:: Selected passage ::
>>>

Julian, please be merciful. Although my office sends out those two
or three pages, it's for you to select what you want to tell the
people and he selected well, and he was merciful and I appreciate
it. I also want to thank my sponsors for bringing me here to the
University of Virginia. It's extraordinary to see a Women's Center.
Just to be able to put the words together at this university is
a wonderful thing. Women's Center. You see, you have to put yourself
in the context of where I was, where I am coming from. I came to
the University in 1967. Now, someone told me, a friend said, Elaine,
women don't tell. They can do the math for me. That's alright. I
can handle the math, but the idea of a Women's Center at this University
was just something that one just didn't think of. I mean, women
were not admitted to the undergraduate school until after I had
graduated from Law School, and to see what the years have wrought
is wonderful. There's been growth here and I just hope Mr. Jefferson
can handle it all today -- with a Women's Center and my getting
this wonderful award and all of you here this afternoon.
I arrived this morning and I was
to have arrived last night and when I got here, I was picked up
at the airport and I was the last one to get off the plane and then
I disappeared in the ladies' room. So the person who was picking
me up looked around and looked, and then she said, where is -- to
herself, I could see it in every fiber of her body -- where is this
woman? Is she coming? She promised. It's been a wonderful day so
far, meeting with the students over at the Law School at lunch and
now spending a little time with you this afternoon. With all the
competing things going on on campus, I don't know whether it's a
course requirement or are the professors taking notes. I don't know
why it is you're here, but whatever the reason I'm grateful, and
I promise you I will make it as painless as possible.
It reminds me of the student who
when the student was asked if he had an hour to live, how would
he spend it. The student thought. He said, "Well, I'd like
to spend it in Professor Jones's class." And he said, "Well,
why Professor Jones's class?" "Well, an hour in there seems like
a lifetime,"
so I'll try not to make it a lifetime.
The anthropologist Margaret Mead
made a statement that has resonance for us today and her quote is
"never doubt that a small group of thoughtful committed citizens
can change the world. Indeed, it's the only thing that ever has."
That speaks to me. "Never doubt that a small group of thoughtful
committed citizens can change the world. Indeed, it's the only thing
that ever has," and I believe her to be right. I completely
agree.
When I came to the University in
1967, I came with one goal. That was to graduate. Not simply to
be a statistic, but to be a graduate of this institution, to learn
what I could, take from the Law School and to apply it in the best
way that I could. Now, coming from the Peace Corps, a Wall Street
job was quite something to get; $18,000 a year in 1970, ladies and
gentleman, it's about $100,000 today. That's good money having made
$40.00 a month, you know, in the Peace Corps for two years, but
that is not the reason I had gone to law school. I went to law school
because my mentors were Constance Baker Motley and Thurgood Marshall
and Charles Hamilton Houston and all of those people that Julian
mentioned whose footsteps are too big for any of us to fill, because
we have to make our own footprints.

<<<

:: Dataset excerpt ::
>>>

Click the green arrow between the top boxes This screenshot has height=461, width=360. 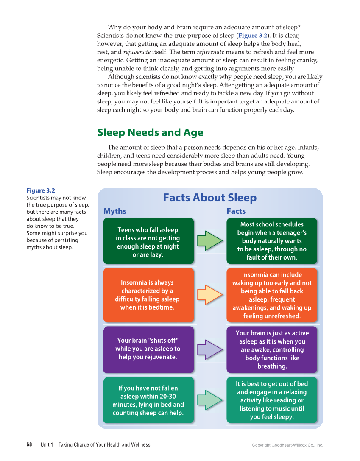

<<<

:: To-do list ::
- A) In the speech, what yearly salary does the speaker give for the Wall Street job in 1970?
- B) List the people the speaker names as mentors in the speech.
- C) Retype the part of the speech between "It reminds me" and "it a lifetime.", inclusive.
The lines have nothing to do with this exercise.

:: Set of answers ::
- A) $18,000 a year.

- B)
Constance Baker Motley
Thurgood Marshall
Charles Hamilton Houston

- C)
It reminds me of the student who
when the student was asked if he had an hour to live, how would
he spend it. The student thought. He said, "Well, I'd like
to spend it in Professor Jones's class." And he said, "Well,
why Professor Jones's class?" "Well, an hour in there seems like
a lifetime,"
so I'll try not to make it a lifetime.